Une victoire pour l’Afrique du Sud contre la France, une défaite pour les Bleus, deux éliminations. Mais une nation s’est sauvée de l’humiliation. Et plus encore au soir du 22 juin.
"Un blanc et une noire à côté ils n’ont jamais vu ça", s’esclaffe la furie congolaise qui nous a logés à Jobourg et s’est retrouvée dans les gradins du stade de Bloemfontein. Sans doute.
Restent les frissons ressentis à l’instant où les vuvuzelas se sont tues, et où 35 000 personnes se sont unies dans le Kusi singelele, l’hymne national de la nation arc-en-ciel. Quatre couples pour quatre langues, Zoulou, Xhosa, Afrikaners et Anglais, repris en plein choeur par les Indiens, les Noirs, les Coloured et les Blancs. Suffisant pour transcender une équipe, surtout face à une sélection qui n’a plus d’équipe que le nom.
Dix minutes de jeu, trois actions, deux tirs cadrés et le matchs des attaquants français s’est arrêté. Suffisant pour supplanter l’Anelka-cas dans les statistiques. Trop léger pour résister à onze Bafanas avides de quitter leur Mondial avec les honneurs. Un coucher de soleil dans le stade et le crépuscule de la compétition pour les deux équipes.
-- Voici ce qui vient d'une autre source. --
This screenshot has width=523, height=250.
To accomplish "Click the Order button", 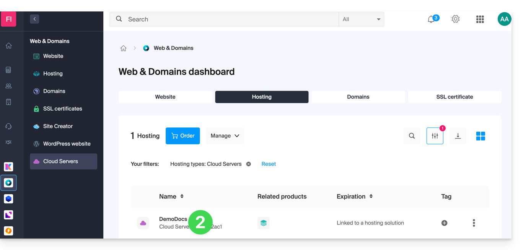I will (x=182, y=136).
Le temps que le gardien lyonnais Lloris se noie dans la béchamel, que le Bordelais Gourcuff abuse du bourre-pif et le match est plié. Deux zéros. Un fan marseillais, drapeau du commando Ultra affiché, savoure la fête. Le concert de trompettes a repris. Béni soit le vendeur de boule-quiès. Ustensile indispensable pour ne pas céder à l’ivresse des trompettes, actionnées par les milliers de supporters Bafana. Une rangée de blonds, une rangée de gros, une rangée de Noirs, un soupçon d’Indiens, une franche pincée de coloured. Des tranches d’Afrique du Sud. Des couleurs encore bien séparées, aussi net que l’Arc-en-ciel. Et en communion, à défaut d’une totale réconciliation, 20 ans après la fin de l’Apartheid, 16 ans après la fin du pouvoir blanc.
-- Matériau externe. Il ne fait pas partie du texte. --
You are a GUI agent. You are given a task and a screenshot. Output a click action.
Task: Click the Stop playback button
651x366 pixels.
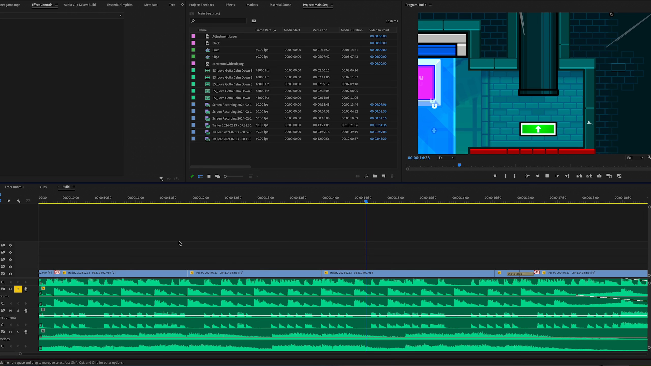[547, 176]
A la buvette. Match plié dès la mi-temps. Un troisième but évité par les Français grâce à une décision de l’arbitre. Hors jeu. Trop loin de l’action pour avoir un avis. La Budweiser, boisson de sportif exclusive des enceintes Fifa, coule à petits flots. 30 rands la canette, deux fois le prix pratiqué dans le reste du pays. Sans parler des hot dogs à 25 rands. Deux tranches de pains secs pour une rachitique saucisse. Presque une insulte dans la contrée du Braii et de la Boerwoers, où commander une salade relève de l’odyssée.
"Je suis dépité, dégouté, lassé". Coq sur le front, maillot sur bidon, le fan bleu a l’oeil maussade. Jusqu’à ce qu’un sud-africain lui propose un échange de maillot. "On nous avait raconté tellement de choses sur les gens d’ici, la violence, l’insécurité. Mais noir blanc métisse, ils sont géniaux". La principale victoire de l’Afrique du Sud. Eliminée malgré la victoire de l’Uruguay, dès le tour de poule. Une première pour un pays hôte. Une image redorée du pays. Court, peut-être pour renflouer les caisses de l’Etat, des Provinces ou des villes saignés par la vache à lait de la Fifa.
Demeurera la fierté d’avoir accueilli le monde et piétiné l’ancienne contrée des champions du monde. Au nom d’une certaine idée du football, d’une passion du maillot, de l’amour d’un pays. Autant de mots que le nouveau sélectionneur français devra réinculquer à ses ouailles. Se présente devant lui une feuille en Blanc cassé.